Similar studies collectively emphasize the importance of investigating cognitive functions, brain volumes, metacognitive abilities, and white matter integrity in individuals with cognitive impairment, particularly in the context of mathematical knowledge, financial capacity, and related cognitive functions in conditions such as amnestic mild cognitive impairment (aMCI) and Alzheimer’s disease.
The study by Giannouli and Tsolaki (2023) focused on investigating brain volumes and metacognitive deficits in individuals with amnestic Mild Cognitive Impairment (aMCI) compared to healthy controls. They found positive correlations between knowledge of strategies (avoidance strategies) and amygdala on both sides and white matter volume [
59]. In a study by Stoeckel et al. (2013), the researchers explored the relationship between the MRI volume of the medial frontal cortex and financial capacity in individuals with mild Alzheimer’s disease. The study indicated that the volume of the medial frontal cortex could predict financial capacity in patients with mild Alzheimer’s disease [
60]. Giannouli and Tsolaki (2019) found a strong correlation between financial capacity in aMCI patients and the volumes of the right amygdala and left angular gyrus [
61]. Gerstenecker et al. (2017) conducted a study focusing on the association between white matter degradation and reduced financial capacity in individuals with mild cognitive impairment (MCI) and Alzheimer’s disease (AD). The research highlighted that in AD, increased mean, and axial diffusivities in specific brain regions such as the anterior cingulate, callosum, and frontal areas were linked to poorer financial capacity [
62].
By analyzing our data, we did not find significant differences in the NCI and CI groups, and similarly in the LPG, MPG, and NC groups apart from the structures mentioned above. This study was exploratory rather than confirmatory and performed on a small cohort. When presenting the p value, multiple comparison corrections were not made. Therefore, the results serve as exploratory data to be validated by a larger cohort and further multiple comparison corrections.
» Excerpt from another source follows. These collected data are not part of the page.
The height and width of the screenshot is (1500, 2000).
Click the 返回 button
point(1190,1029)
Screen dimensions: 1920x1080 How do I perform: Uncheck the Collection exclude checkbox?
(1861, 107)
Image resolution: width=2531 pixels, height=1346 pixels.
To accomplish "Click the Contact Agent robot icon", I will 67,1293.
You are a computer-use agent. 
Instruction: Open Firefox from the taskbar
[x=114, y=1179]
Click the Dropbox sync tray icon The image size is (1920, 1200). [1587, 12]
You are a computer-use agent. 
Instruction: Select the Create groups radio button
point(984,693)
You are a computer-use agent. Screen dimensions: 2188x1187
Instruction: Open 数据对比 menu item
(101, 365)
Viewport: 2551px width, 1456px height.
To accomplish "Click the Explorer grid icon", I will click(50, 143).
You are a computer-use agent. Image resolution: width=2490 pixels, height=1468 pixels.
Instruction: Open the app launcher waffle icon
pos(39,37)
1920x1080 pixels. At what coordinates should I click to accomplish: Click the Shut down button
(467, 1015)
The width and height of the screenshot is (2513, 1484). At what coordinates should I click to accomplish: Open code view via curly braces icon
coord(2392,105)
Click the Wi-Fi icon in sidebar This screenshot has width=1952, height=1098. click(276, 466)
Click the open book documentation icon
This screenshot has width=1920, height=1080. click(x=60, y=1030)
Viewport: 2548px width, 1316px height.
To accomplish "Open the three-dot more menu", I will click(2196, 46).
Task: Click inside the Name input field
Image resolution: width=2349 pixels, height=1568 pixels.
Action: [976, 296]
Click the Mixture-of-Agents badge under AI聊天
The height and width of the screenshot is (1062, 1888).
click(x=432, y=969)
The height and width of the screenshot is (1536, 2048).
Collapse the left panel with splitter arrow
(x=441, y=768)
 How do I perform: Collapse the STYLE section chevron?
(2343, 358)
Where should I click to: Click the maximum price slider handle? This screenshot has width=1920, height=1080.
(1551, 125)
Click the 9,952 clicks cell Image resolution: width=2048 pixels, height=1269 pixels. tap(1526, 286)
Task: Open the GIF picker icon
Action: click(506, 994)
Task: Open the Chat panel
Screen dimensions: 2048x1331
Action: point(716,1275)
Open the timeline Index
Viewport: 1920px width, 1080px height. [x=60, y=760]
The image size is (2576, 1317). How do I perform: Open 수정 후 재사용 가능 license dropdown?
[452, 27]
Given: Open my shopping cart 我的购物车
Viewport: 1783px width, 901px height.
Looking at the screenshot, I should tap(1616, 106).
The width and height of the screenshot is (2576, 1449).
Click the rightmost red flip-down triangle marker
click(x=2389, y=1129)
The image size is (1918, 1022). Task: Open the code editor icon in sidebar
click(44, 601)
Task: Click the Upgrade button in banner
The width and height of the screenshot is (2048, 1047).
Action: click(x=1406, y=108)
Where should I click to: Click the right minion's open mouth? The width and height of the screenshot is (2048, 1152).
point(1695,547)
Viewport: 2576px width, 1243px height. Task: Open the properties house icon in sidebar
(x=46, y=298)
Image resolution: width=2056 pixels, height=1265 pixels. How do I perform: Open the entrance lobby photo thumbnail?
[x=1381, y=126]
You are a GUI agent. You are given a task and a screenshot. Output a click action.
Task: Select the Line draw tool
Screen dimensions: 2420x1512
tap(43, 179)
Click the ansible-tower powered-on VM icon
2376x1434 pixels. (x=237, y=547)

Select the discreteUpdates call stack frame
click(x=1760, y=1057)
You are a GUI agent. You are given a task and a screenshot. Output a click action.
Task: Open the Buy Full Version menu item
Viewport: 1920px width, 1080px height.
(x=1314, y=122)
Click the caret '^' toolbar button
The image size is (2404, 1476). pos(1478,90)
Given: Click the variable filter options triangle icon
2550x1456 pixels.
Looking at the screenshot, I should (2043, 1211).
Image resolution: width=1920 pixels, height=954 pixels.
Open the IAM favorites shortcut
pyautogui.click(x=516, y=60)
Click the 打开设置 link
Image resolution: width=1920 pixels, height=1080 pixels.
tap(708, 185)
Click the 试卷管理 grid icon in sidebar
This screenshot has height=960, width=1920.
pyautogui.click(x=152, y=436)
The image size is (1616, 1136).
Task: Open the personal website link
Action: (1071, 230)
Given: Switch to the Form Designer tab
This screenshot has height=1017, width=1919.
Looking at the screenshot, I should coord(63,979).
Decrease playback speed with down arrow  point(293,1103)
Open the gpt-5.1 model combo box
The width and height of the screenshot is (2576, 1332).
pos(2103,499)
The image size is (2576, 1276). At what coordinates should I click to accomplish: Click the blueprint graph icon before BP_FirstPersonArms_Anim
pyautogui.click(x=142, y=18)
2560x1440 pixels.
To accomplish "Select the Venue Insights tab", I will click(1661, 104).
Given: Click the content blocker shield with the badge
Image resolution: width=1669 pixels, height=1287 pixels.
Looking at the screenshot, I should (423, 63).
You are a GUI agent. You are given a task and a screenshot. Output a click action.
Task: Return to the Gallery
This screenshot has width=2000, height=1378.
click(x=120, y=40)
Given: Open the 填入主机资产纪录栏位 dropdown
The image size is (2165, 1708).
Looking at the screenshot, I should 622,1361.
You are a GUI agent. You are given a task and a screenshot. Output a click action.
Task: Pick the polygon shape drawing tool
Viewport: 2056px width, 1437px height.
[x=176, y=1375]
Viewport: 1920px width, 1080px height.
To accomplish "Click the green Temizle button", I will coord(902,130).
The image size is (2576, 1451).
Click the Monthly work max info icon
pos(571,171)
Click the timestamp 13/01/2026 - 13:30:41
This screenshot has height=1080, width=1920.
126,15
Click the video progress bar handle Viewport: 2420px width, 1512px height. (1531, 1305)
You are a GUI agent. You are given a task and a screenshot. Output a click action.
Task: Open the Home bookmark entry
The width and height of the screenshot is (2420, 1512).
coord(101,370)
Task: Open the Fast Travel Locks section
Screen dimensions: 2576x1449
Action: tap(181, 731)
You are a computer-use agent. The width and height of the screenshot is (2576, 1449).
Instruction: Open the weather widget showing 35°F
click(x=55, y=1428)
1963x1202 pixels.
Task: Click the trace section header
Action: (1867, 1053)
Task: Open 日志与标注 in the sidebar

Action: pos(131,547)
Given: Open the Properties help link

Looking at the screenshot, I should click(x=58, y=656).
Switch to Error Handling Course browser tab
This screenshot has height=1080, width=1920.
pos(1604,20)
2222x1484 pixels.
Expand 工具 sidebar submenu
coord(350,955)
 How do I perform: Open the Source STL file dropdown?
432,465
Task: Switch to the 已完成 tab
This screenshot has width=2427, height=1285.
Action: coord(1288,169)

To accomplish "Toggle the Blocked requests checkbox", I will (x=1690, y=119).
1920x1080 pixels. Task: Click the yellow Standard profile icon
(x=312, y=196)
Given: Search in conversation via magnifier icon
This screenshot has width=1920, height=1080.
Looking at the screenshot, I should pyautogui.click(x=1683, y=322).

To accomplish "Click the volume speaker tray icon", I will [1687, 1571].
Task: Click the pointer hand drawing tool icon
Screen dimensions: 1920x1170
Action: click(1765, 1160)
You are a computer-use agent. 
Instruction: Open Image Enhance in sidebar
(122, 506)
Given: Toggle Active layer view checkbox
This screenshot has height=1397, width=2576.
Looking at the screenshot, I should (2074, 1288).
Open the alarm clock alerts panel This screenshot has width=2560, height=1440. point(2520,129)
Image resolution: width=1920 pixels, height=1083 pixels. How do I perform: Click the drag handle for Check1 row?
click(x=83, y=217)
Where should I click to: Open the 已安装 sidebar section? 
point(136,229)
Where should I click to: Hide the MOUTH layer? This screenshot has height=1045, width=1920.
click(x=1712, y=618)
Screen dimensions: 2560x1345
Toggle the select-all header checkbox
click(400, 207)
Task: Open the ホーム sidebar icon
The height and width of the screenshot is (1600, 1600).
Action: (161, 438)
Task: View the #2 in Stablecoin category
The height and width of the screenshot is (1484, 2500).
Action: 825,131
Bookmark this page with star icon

One of the primary limitations of this study is the relatively small sample size of 64 patients. A larger sample would provide more robust and generalizable findings. Another possible limitation is the cross-sectional design of the study. Longitudinal studies would offer more insights into the progression and predictive value of cortical thickness changes over time. Also, depression is known to impact cognitive functions and could potentially confound the relationship between cortical thickness measurements and cognitive impairment. The study does not account for the potential effects of depression cognitive-neuropsychological, and emotional characteristics of the participants on cognitive performance and cortical thickness. In the end, while some differences in cortical thickness reached statistical significance, the clinical significance of these findings in terms of actual cognitive impairment and functional outcomes remains to be determined.
Future studies should integrate multimodal imaging techniques such as functional MRI (fMRI) and diffusion tensor imaging (DTI) to examine the functional and structural connectivity changes related to cortical thickness alterations. Additionally, it would be beneficial to compare cortical thickness measurements from BA mapping with other cognitive assessment tools to assess the reliability and consistency of the results. Furthermore, research should focus on investigating the specific roles of the identified Brodmann areas (BA3a, BA4a, BA28, V2) in cognitive processes and include comprehensive cognitive-neuropsychological and emotional assessments to understand their influence on cortical thickness measurements and cognitive performance.
Utilizing cortical thickness measurements as biomarkers can aid in early diagnosis and intervention for cognitive impairment, improving the accuracy of diagnosis and allowing for personalized treatment plans. Additionally, identifying specific Brodmann areas linked to cognitive impairment can guide the development of educational and counseling programs to enhance cognitive function and quality of life for those experiencing cognitive decline.